**Task directions**. Copy every line below word for word.

**Information supplied**.
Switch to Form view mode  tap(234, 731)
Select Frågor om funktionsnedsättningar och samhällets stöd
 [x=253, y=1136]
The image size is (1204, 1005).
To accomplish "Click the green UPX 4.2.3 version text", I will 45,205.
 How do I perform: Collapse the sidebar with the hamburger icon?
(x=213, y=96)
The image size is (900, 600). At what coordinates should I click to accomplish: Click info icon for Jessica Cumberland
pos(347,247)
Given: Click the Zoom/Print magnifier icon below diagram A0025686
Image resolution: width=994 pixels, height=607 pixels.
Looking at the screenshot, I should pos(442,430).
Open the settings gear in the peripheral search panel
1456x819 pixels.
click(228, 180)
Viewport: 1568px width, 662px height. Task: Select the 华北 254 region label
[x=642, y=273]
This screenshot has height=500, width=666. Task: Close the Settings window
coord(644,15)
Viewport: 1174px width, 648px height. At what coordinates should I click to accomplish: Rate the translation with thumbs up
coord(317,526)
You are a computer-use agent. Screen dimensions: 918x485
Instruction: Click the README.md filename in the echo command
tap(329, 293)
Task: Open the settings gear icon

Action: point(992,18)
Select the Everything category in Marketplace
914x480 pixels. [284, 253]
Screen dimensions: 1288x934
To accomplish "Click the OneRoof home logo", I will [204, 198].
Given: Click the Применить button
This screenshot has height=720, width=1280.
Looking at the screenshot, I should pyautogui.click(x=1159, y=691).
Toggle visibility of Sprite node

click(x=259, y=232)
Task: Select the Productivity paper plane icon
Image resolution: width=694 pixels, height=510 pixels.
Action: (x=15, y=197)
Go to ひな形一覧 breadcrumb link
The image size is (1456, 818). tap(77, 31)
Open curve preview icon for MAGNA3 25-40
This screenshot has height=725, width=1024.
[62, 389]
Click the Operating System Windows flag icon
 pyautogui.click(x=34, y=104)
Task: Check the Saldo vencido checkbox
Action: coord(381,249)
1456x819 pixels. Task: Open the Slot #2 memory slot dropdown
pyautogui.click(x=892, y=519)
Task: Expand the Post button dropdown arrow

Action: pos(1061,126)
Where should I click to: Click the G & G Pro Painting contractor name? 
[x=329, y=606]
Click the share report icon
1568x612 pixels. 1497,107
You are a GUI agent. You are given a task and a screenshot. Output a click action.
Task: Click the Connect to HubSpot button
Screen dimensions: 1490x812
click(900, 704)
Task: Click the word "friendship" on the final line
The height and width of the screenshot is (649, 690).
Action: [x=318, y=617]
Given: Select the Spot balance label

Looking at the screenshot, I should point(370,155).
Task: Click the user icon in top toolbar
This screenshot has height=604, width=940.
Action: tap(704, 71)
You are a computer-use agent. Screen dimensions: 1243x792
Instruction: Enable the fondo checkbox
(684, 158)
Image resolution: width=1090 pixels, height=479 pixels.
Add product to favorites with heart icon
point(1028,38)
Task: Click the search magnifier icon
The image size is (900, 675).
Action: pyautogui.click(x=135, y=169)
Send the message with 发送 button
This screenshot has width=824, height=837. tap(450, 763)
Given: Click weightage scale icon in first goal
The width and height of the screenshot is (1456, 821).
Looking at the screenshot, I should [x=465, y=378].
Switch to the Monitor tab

**Exercise answer**.
Switch to Form view mode  tap(234, 731)
Select Frågor om funktionsnedsättningar och samhällets stöd
 [x=253, y=1136]
The image size is (1204, 1005).
To accomplish "Click the green UPX 4.2.3 version text", I will 45,205.
 How do I perform: Collapse the sidebar with the hamburger icon?
(x=213, y=96)
The image size is (900, 600). At what coordinates should I click to accomplish: Click info icon for Jessica Cumberland
pos(347,247)
Given: Click the Zoom/Print magnifier icon below diagram A0025686
Image resolution: width=994 pixels, height=607 pixels.
Looking at the screenshot, I should pos(442,430).
Open the settings gear in the peripheral search panel
1456x819 pixels.
click(228, 180)
Viewport: 1568px width, 662px height. Task: Select the 华北 254 region label
[x=642, y=273]
This screenshot has height=500, width=666. Task: Close the Settings window
coord(644,15)
Viewport: 1174px width, 648px height. At what coordinates should I click to accomplish: Rate the translation with thumbs up
coord(317,526)
You are a computer-use agent. Screen dimensions: 918x485
Instruction: Click the README.md filename in the echo command
tap(329, 293)
Task: Open the settings gear icon

Action: point(992,18)
Select the Everything category in Marketplace
914x480 pixels. [284, 253]
Screen dimensions: 1288x934
To accomplish "Click the OneRoof home logo", I will [204, 198].
Given: Click the Применить button
This screenshot has height=720, width=1280.
Looking at the screenshot, I should pyautogui.click(x=1159, y=691).
Toggle visibility of Sprite node

click(x=259, y=232)
Task: Select the Productivity paper plane icon
Image resolution: width=694 pixels, height=510 pixels.
Action: (x=15, y=197)
Go to ひな形一覧 breadcrumb link
The image size is (1456, 818). tap(77, 31)
Open curve preview icon for MAGNA3 25-40
This screenshot has height=725, width=1024.
[62, 389]
Click the Operating System Windows flag icon
 pyautogui.click(x=34, y=104)
Task: Check the Saldo vencido checkbox
Action: coord(381,249)
1456x819 pixels. Task: Open the Slot #2 memory slot dropdown
pyautogui.click(x=892, y=519)
Task: Expand the Post button dropdown arrow

Action: pos(1061,126)
Where should I click to: Click the G & G Pro Painting contractor name? 
[x=329, y=606]
Click the share report icon
1568x612 pixels. 1497,107
You are a GUI agent. You are given a task and a screenshot. Output a click action.
Task: Click the Connect to HubSpot button
Screen dimensions: 1490x812
click(900, 704)
Task: Click the word "friendship" on the final line
The height and width of the screenshot is (649, 690).
Action: [x=318, y=617]
Given: Select the Spot balance label

Looking at the screenshot, I should point(370,155).
Task: Click the user icon in top toolbar
This screenshot has height=604, width=940.
Action: tap(704, 71)
You are a computer-use agent. Screen dimensions: 1243x792
Instruction: Enable the fondo checkbox
(684, 158)
Image resolution: width=1090 pixels, height=479 pixels.
Add product to favorites with heart icon
point(1028,38)
Task: Click the search magnifier icon
The image size is (900, 675).
Action: pyautogui.click(x=135, y=169)
Send the message with 发送 button
This screenshot has width=824, height=837. tap(450, 763)
Given: Click weightage scale icon in first goal
The width and height of the screenshot is (1456, 821).
Looking at the screenshot, I should [x=465, y=378].
Switch to the Monitor tab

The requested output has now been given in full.